§ What is expected:
Every line in the listing is to be echoed verbatim.

§ Material to process:
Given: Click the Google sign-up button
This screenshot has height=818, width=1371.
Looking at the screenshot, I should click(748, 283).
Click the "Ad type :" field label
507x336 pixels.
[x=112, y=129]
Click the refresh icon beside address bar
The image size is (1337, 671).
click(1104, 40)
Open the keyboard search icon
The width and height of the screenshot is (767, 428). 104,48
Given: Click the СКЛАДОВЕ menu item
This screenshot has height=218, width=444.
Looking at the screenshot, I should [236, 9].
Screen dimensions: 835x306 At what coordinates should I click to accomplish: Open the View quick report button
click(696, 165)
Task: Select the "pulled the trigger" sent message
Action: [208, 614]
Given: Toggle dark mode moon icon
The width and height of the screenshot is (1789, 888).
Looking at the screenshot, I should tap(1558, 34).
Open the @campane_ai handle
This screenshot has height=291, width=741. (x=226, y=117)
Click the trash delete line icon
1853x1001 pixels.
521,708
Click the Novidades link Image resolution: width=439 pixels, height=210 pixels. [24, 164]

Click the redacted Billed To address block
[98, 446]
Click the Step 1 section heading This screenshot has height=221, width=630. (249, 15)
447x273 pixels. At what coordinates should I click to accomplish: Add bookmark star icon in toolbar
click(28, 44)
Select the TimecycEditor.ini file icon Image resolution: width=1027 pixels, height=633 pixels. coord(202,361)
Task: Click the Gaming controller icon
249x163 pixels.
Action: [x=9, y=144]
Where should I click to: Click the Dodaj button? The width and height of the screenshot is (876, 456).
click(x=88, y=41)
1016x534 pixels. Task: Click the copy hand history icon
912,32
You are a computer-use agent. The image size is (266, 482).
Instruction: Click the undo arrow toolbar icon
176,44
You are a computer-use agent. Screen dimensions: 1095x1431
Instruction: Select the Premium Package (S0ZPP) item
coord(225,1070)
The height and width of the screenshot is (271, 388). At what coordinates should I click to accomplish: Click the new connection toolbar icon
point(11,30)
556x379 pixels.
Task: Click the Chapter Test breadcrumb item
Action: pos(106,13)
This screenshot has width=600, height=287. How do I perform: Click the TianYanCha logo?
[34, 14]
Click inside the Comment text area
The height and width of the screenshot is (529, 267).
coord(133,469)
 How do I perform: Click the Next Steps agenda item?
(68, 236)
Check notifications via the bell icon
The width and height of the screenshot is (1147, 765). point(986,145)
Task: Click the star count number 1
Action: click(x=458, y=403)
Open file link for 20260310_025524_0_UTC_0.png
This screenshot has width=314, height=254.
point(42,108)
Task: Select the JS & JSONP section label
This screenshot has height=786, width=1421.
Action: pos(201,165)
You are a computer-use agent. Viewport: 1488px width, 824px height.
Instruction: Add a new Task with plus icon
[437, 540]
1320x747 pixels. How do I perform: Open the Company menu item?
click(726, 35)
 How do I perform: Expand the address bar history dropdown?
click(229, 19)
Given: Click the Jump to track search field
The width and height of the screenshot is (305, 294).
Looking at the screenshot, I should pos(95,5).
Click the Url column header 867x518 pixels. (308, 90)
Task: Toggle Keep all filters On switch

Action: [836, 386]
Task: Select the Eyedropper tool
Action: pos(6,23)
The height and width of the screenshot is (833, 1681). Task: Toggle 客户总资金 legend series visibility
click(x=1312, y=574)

§ Answer below:
Given: Click the Google sign-up button
This screenshot has height=818, width=1371.
Looking at the screenshot, I should click(748, 283).
Click the "Ad type :" field label
507x336 pixels.
[x=112, y=129]
Click the refresh icon beside address bar
The image size is (1337, 671).
click(1104, 40)
Open the keyboard search icon
The width and height of the screenshot is (767, 428). 104,48
Given: Click the СКЛАДОВЕ menu item
This screenshot has height=218, width=444.
Looking at the screenshot, I should [236, 9].
Screen dimensions: 835x306 At what coordinates should I click to accomplish: Open the View quick report button
click(696, 165)
Task: Select the "pulled the trigger" sent message
Action: [208, 614]
Given: Toggle dark mode moon icon
The width and height of the screenshot is (1789, 888).
Looking at the screenshot, I should tap(1558, 34).
Open the @campane_ai handle
This screenshot has height=291, width=741. (x=226, y=117)
Click the trash delete line icon
1853x1001 pixels.
521,708
Click the Novidades link Image resolution: width=439 pixels, height=210 pixels. [24, 164]

Click the redacted Billed To address block
[98, 446]
Click the Step 1 section heading This screenshot has height=221, width=630. (249, 15)
447x273 pixels. At what coordinates should I click to accomplish: Add bookmark star icon in toolbar
click(28, 44)
Select the TimecycEditor.ini file icon Image resolution: width=1027 pixels, height=633 pixels. coord(202,361)
Task: Click the Gaming controller icon
249x163 pixels.
Action: [x=9, y=144]
Where should I click to: Click the Dodaj button? The width and height of the screenshot is (876, 456).
click(x=88, y=41)
1016x534 pixels. Task: Click the copy hand history icon
912,32
You are a computer-use agent. The image size is (266, 482).
Instruction: Click the undo arrow toolbar icon
176,44
You are a computer-use agent. Screen dimensions: 1095x1431
Instruction: Select the Premium Package (S0ZPP) item
coord(225,1070)
The height and width of the screenshot is (271, 388). At what coordinates should I click to accomplish: Click the new connection toolbar icon
point(11,30)
556x379 pixels.
Task: Click the Chapter Test breadcrumb item
Action: pos(106,13)
This screenshot has width=600, height=287. How do I perform: Click the TianYanCha logo?
[34, 14]
Click inside the Comment text area
The height and width of the screenshot is (529, 267).
coord(133,469)
 How do I perform: Click the Next Steps agenda item?
(68, 236)
Check notifications via the bell icon
The width and height of the screenshot is (1147, 765). point(986,145)
Task: Click the star count number 1
Action: click(x=458, y=403)
Open file link for 20260310_025524_0_UTC_0.png
This screenshot has width=314, height=254.
point(42,108)
Task: Select the JS & JSONP section label
This screenshot has height=786, width=1421.
Action: pos(201,165)
You are a computer-use agent. Viewport: 1488px width, 824px height.
Instruction: Add a new Task with plus icon
[437, 540]
1320x747 pixels. How do I perform: Open the Company menu item?
click(726, 35)
 How do I perform: Expand the address bar history dropdown?
click(229, 19)
Given: Click the Jump to track search field
The width and height of the screenshot is (305, 294).
Looking at the screenshot, I should pos(95,5).
Click the Url column header 867x518 pixels. (308, 90)
Task: Toggle Keep all filters On switch

Action: [836, 386]
Task: Select the Eyedropper tool
Action: pos(6,23)
The height and width of the screenshot is (833, 1681). Task: Toggle 客户总资金 legend series visibility
click(x=1312, y=574)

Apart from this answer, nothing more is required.